** Given task **
Pull out every line of the items that contains the word "more", matching case exactly.

** Supplied material **

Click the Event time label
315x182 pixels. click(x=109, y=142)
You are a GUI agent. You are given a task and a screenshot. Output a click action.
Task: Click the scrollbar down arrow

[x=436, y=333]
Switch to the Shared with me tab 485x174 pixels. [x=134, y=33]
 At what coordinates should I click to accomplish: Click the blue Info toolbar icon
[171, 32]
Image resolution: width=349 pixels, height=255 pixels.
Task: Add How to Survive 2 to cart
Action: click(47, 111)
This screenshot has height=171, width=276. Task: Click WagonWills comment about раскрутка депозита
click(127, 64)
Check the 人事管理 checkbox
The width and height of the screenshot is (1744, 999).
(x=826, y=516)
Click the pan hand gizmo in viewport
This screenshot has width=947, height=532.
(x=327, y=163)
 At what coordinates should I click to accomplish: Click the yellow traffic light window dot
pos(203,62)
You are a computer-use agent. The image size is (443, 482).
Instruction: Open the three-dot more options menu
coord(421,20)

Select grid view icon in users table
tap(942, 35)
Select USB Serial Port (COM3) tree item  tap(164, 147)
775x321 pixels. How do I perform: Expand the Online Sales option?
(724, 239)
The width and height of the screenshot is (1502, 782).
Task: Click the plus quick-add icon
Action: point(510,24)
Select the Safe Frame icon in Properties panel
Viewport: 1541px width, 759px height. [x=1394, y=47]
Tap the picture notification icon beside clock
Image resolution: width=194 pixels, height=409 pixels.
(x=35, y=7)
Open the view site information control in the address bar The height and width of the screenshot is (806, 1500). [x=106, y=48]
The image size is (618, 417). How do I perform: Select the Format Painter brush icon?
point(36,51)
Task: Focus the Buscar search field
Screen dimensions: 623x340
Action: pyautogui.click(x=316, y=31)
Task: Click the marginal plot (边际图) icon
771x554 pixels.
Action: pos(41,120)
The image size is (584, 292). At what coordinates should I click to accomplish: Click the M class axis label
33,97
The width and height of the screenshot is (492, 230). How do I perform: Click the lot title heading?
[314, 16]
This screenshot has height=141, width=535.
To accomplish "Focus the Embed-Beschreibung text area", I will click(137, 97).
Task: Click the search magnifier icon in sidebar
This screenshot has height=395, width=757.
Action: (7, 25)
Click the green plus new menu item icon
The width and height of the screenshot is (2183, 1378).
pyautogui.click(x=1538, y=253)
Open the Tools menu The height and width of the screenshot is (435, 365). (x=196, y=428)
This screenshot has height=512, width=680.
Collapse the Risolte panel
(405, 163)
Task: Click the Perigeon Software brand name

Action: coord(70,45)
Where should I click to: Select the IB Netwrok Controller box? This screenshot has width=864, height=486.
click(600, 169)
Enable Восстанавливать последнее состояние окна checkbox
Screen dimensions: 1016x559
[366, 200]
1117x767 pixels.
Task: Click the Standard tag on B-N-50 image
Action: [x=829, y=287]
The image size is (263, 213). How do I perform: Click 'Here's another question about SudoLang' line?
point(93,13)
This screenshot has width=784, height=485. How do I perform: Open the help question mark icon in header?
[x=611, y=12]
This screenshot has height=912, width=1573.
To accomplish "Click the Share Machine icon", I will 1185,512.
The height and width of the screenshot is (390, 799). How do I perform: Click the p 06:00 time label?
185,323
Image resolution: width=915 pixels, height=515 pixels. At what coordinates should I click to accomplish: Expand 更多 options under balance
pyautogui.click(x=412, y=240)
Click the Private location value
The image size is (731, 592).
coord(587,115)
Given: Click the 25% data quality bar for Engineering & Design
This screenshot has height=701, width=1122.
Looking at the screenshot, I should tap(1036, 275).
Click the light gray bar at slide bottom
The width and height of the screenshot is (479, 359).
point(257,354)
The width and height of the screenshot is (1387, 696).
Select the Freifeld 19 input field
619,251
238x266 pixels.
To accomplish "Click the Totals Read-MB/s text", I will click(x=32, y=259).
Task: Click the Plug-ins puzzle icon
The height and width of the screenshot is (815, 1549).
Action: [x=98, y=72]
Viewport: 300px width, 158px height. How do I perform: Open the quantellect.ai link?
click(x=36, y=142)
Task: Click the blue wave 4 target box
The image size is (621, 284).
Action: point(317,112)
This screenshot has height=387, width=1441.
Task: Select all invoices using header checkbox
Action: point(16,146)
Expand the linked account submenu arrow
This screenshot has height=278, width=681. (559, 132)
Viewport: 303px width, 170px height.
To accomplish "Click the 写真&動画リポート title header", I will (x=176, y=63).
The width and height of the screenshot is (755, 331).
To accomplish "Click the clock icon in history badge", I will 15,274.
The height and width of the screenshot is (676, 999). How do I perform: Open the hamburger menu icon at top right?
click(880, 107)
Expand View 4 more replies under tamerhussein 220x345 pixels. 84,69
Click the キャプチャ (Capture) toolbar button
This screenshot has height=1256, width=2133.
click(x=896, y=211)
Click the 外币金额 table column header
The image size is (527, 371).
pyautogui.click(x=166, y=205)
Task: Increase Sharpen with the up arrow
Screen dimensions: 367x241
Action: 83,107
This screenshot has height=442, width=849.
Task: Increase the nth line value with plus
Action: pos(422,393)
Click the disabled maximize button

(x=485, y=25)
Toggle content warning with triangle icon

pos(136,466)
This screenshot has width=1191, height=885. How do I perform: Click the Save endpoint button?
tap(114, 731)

** Solution for this task **
Instruction: Open the three-dot more options menu
Expand View 4 more replies under tamerhussein 220x345 pixels. 84,69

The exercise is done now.